**DATASET CONTENT:**
◇ ◇ ◇ ◇

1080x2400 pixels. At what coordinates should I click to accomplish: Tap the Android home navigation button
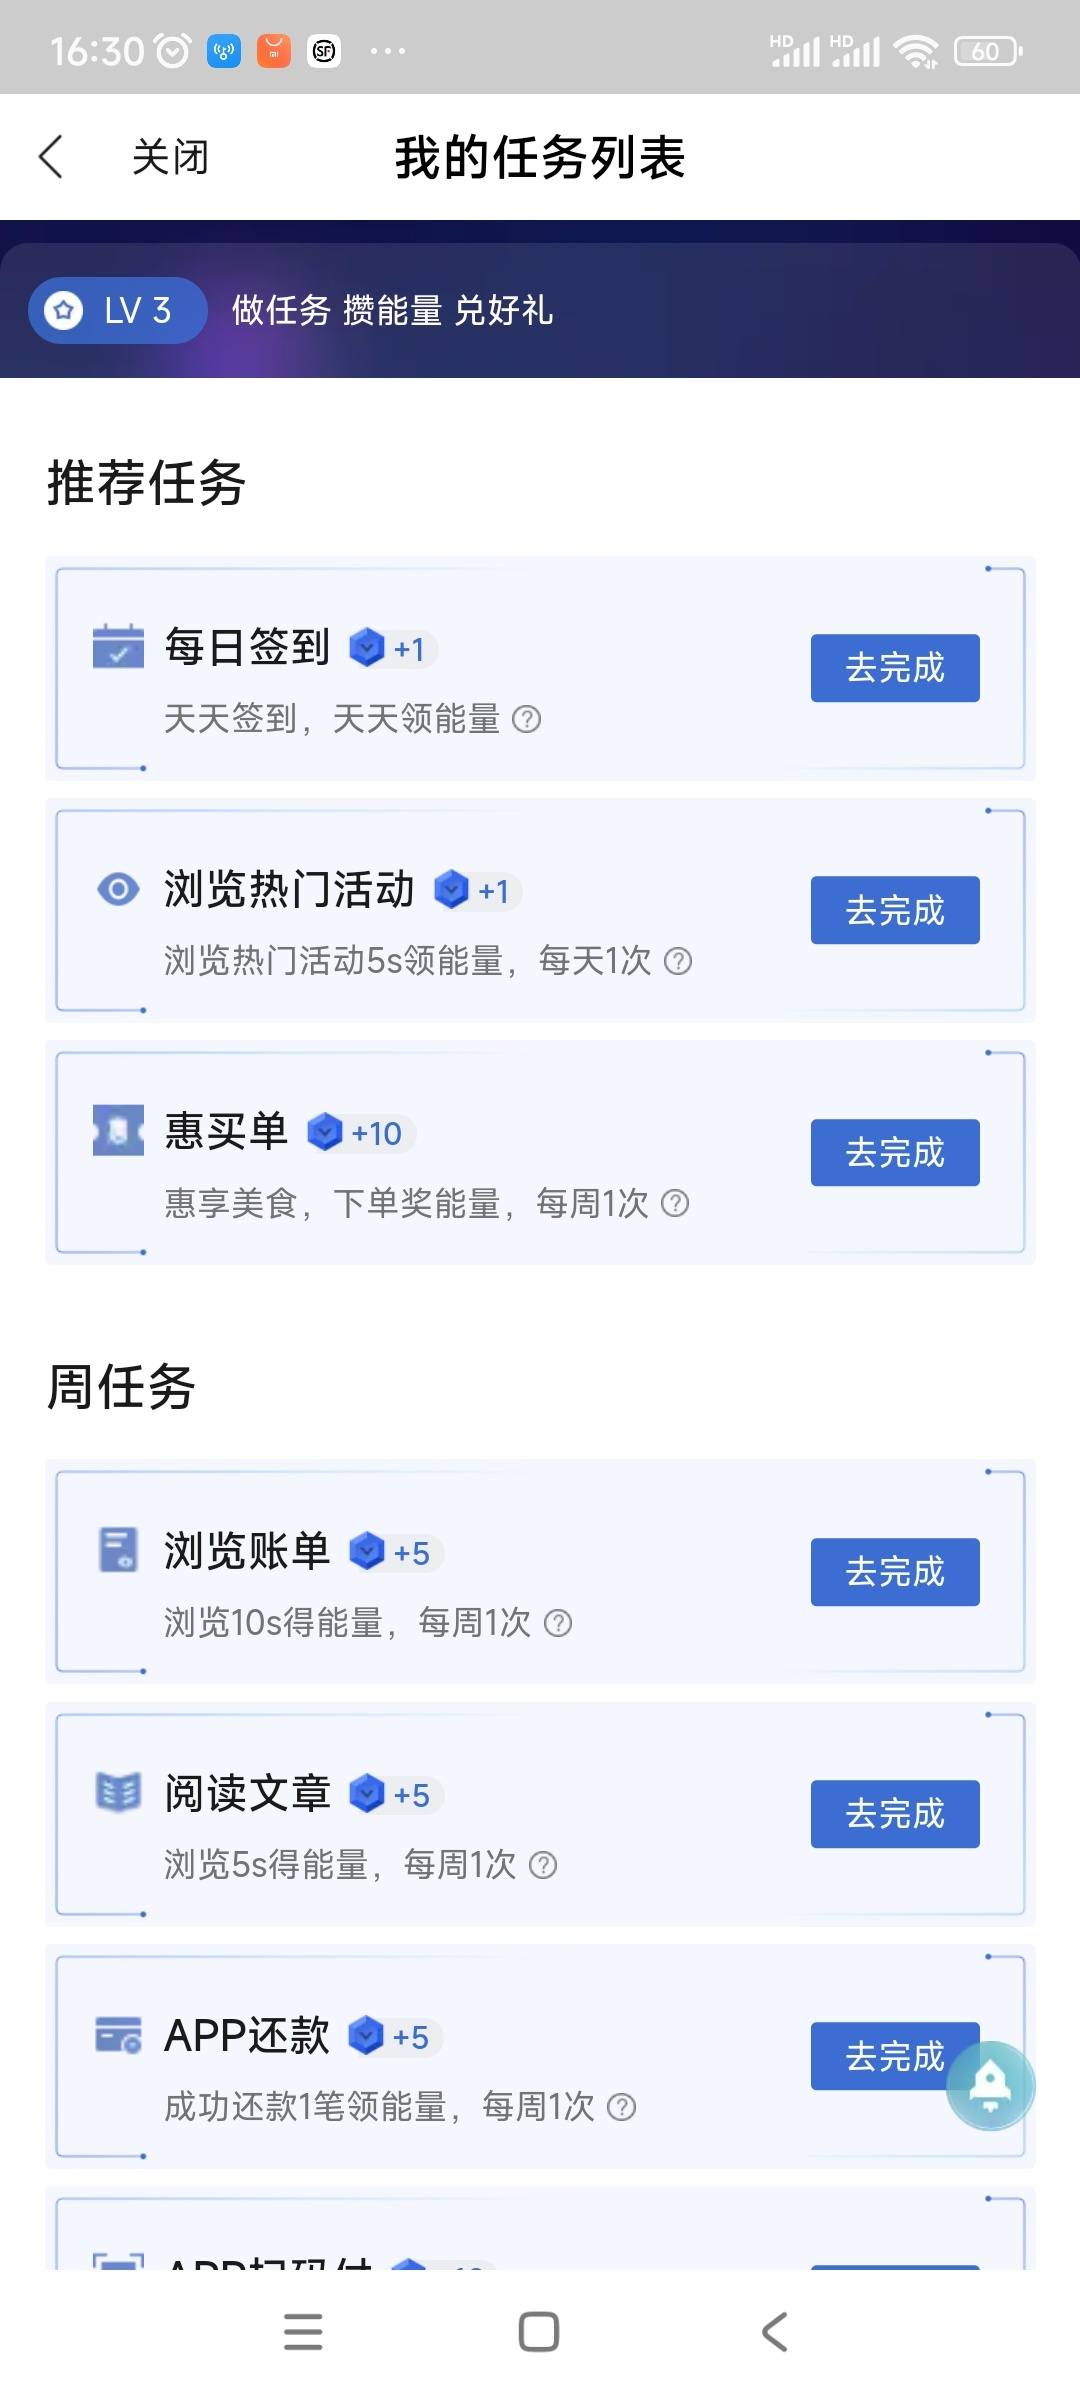pos(539,2332)
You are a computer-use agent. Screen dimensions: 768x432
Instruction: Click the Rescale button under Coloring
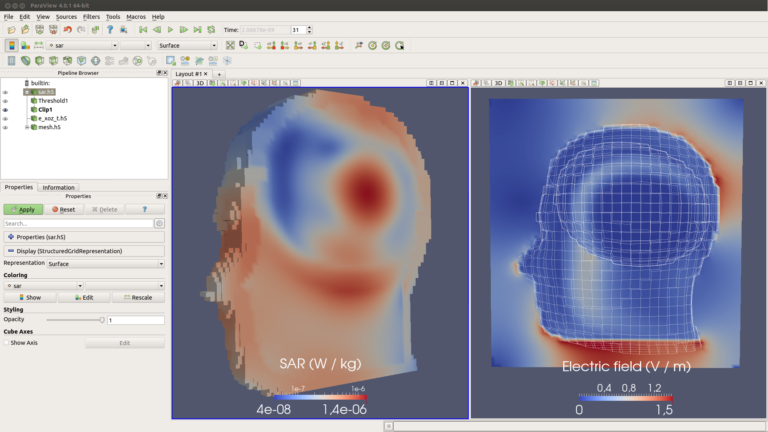pyautogui.click(x=138, y=297)
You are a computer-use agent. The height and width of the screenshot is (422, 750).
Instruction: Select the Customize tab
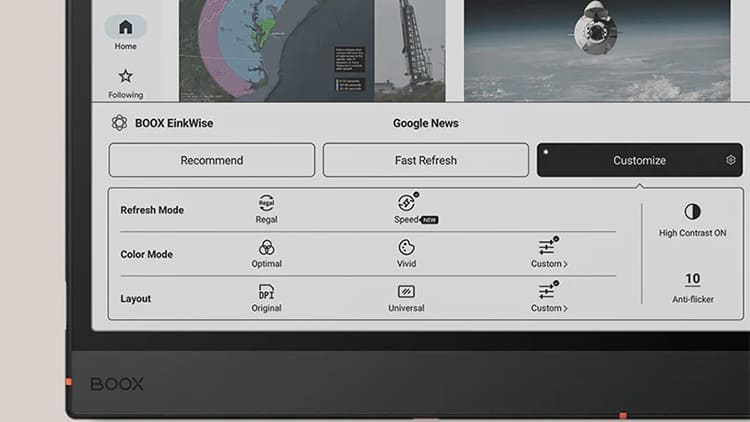[638, 160]
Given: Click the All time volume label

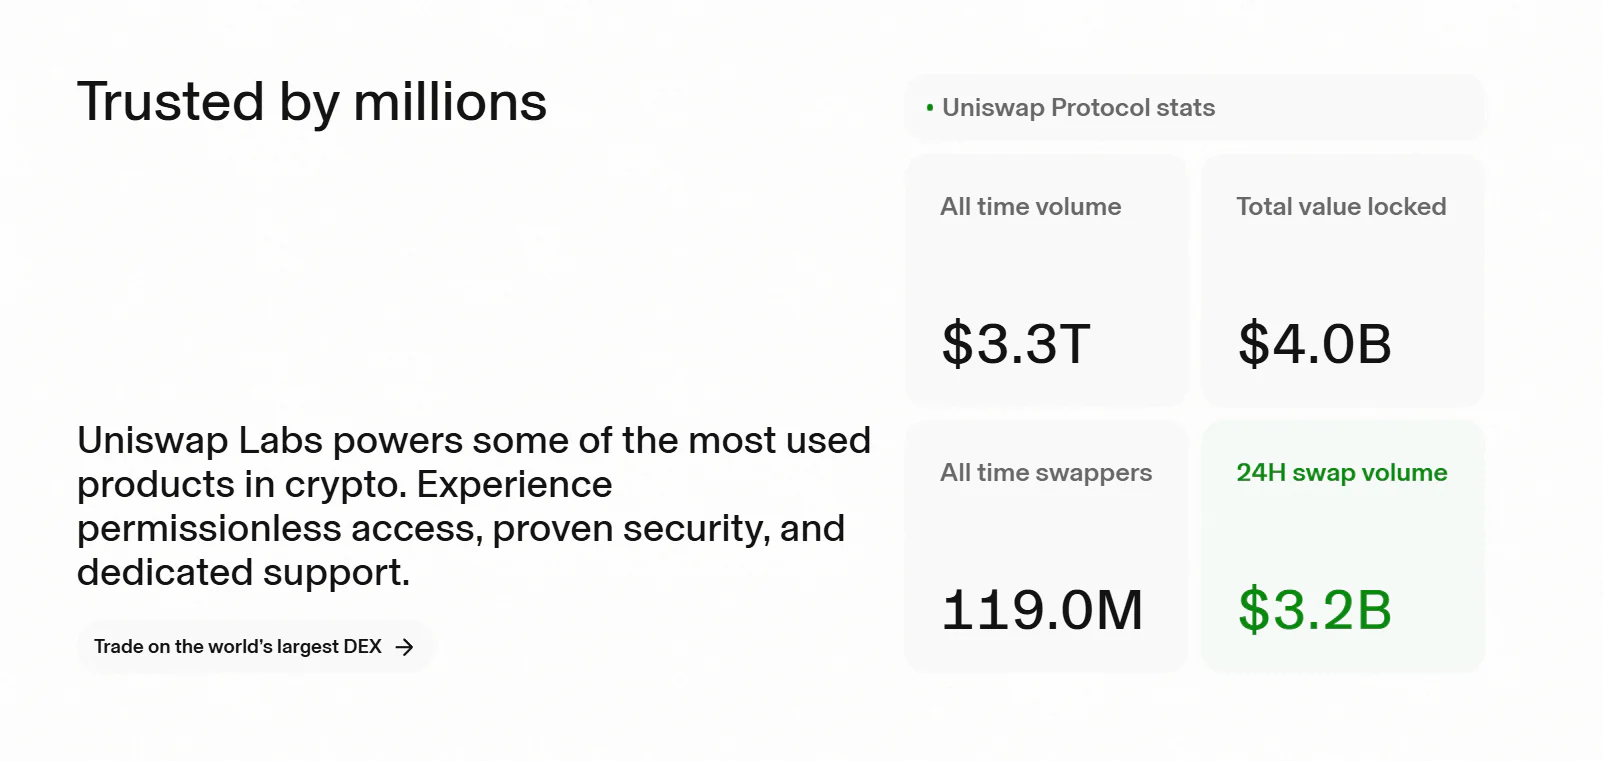Looking at the screenshot, I should [x=1030, y=207].
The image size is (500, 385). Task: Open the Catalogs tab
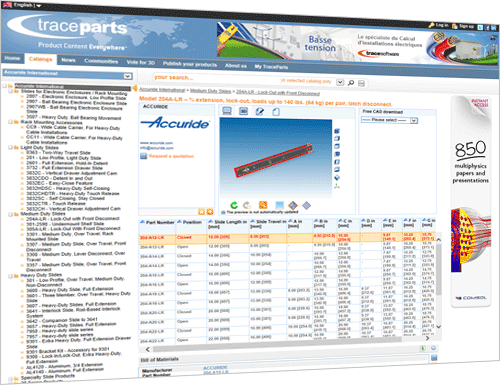pyautogui.click(x=40, y=59)
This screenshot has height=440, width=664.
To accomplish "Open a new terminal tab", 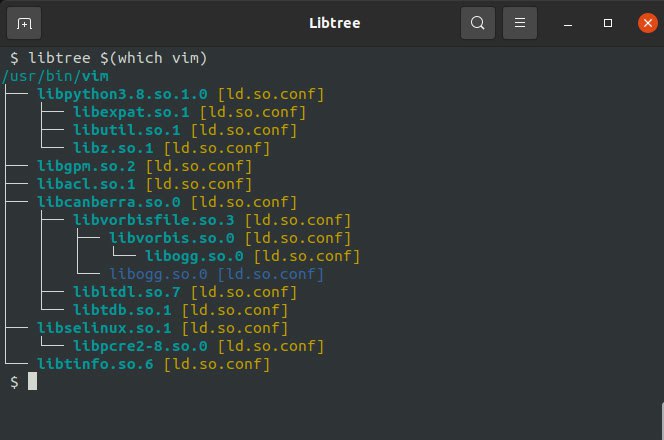I will [x=24, y=22].
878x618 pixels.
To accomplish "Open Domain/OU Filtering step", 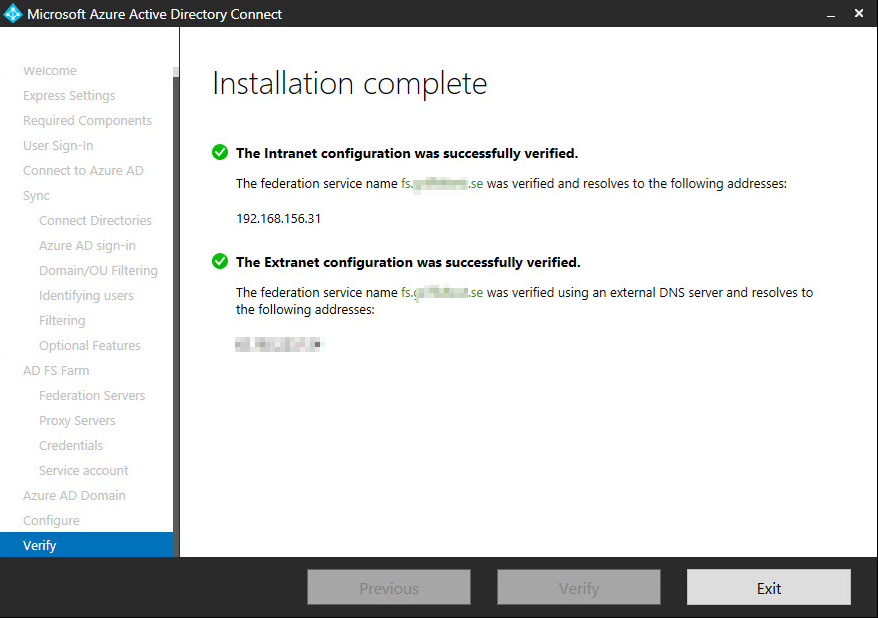I will point(98,270).
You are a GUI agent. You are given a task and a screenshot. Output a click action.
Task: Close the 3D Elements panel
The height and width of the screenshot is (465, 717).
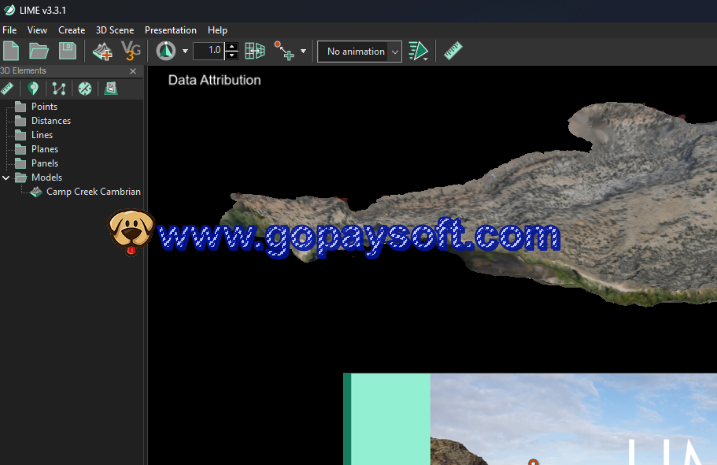point(133,71)
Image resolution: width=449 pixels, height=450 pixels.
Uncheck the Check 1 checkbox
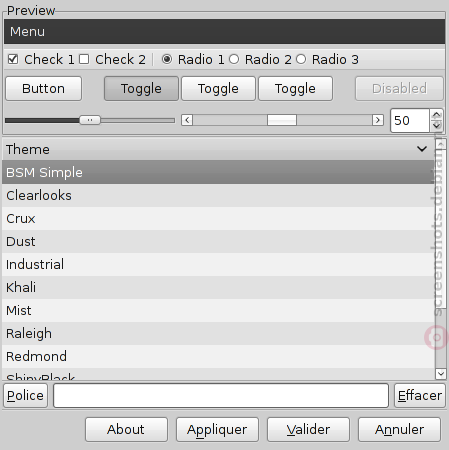click(13, 59)
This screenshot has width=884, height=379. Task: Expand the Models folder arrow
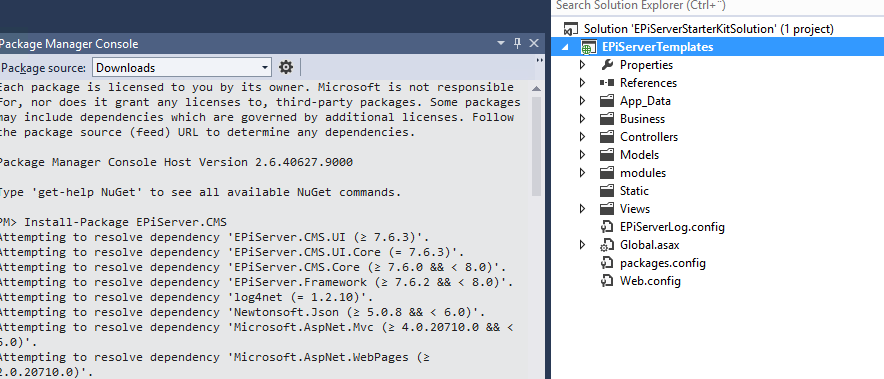(583, 155)
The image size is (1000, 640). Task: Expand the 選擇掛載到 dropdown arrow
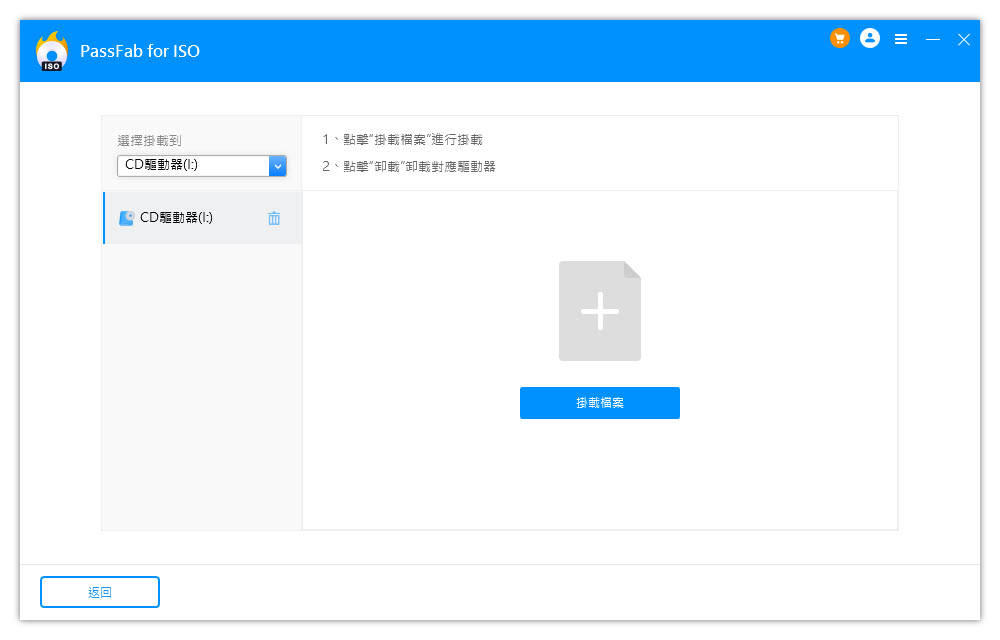point(278,165)
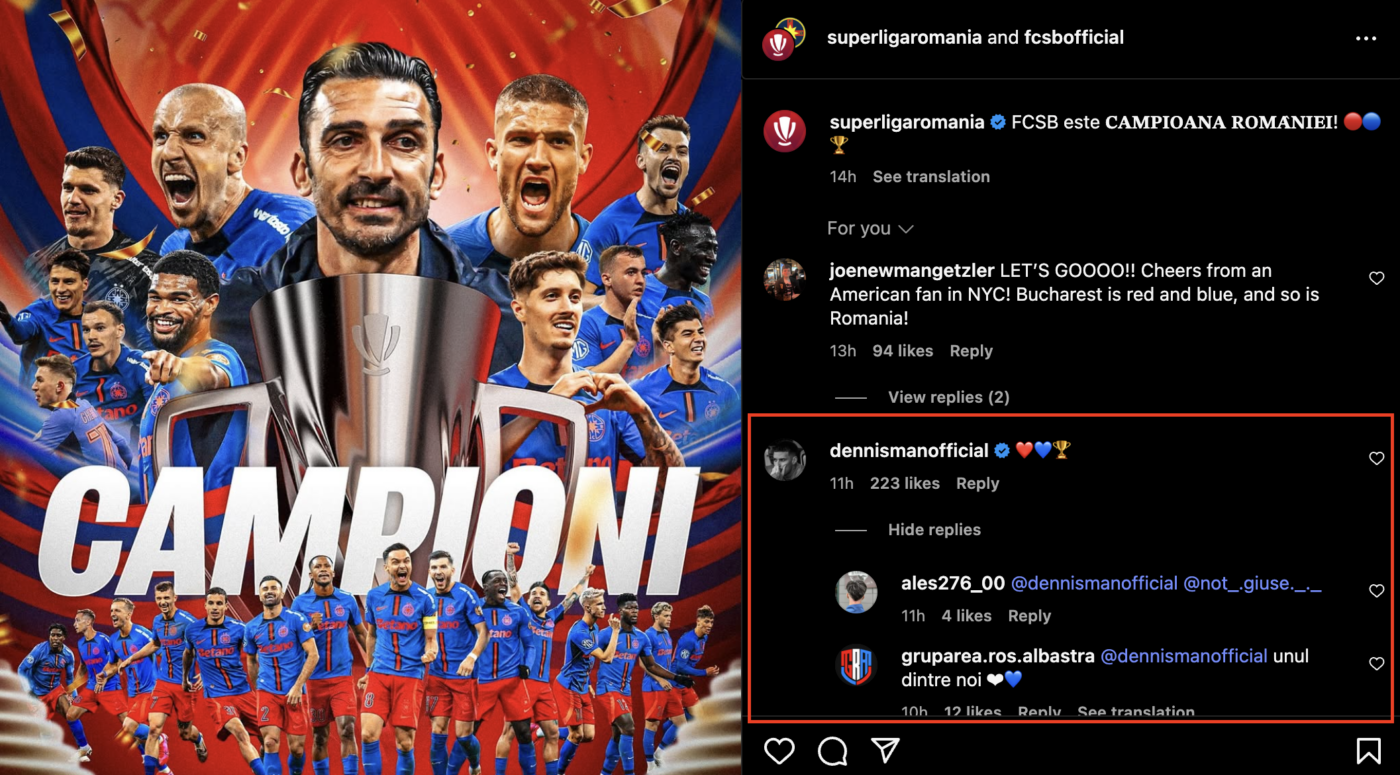This screenshot has height=775, width=1400.
Task: Expand View replies (2)
Action: (x=948, y=397)
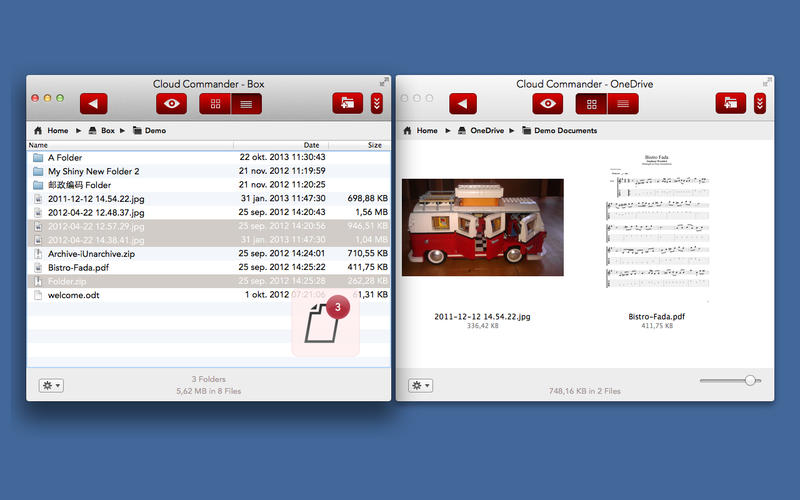Go back using the OneDrive window's arrow button
800x500 pixels.
coord(462,103)
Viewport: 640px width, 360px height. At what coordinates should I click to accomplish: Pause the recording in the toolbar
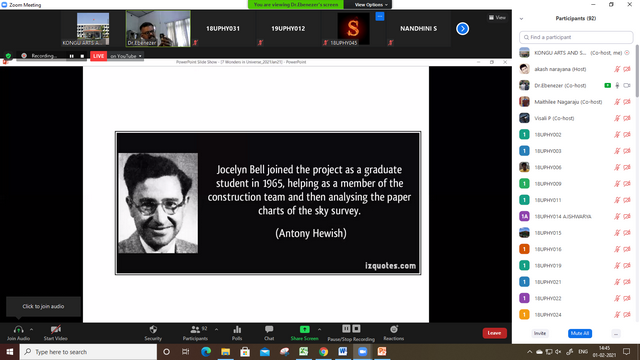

◇ ◇ ◇ ◇

**GOAL OF THE EXERCISE:** Starting at the line that holds "Task: Close the 3D Elements panel" and ending at the last line of the material above, repeat each line exactly, both ends included, and leave the pictures out.

**TASK ANSWER:**
Task: Close the 3D Elements panel
The height and width of the screenshot is (465, 717).
point(133,71)
Image resolution: width=449 pixels, height=450 pixels.
Uncheck the Check 1 checkbox
click(13, 59)
This screenshot has width=884, height=379. Task: Expand the Models folder arrow
(583, 155)
The image size is (1000, 640). Task: Expand the 選擇掛載到 dropdown arrow
point(278,165)
This screenshot has height=775, width=1400.
Task: Expand View replies (2)
Action: (x=948, y=397)
Go back using the OneDrive window's arrow button
800x500 pixels.
coord(462,103)
Viewport: 640px width, 360px height. At what coordinates should I click to accomplish: Pause the recording in the toolbar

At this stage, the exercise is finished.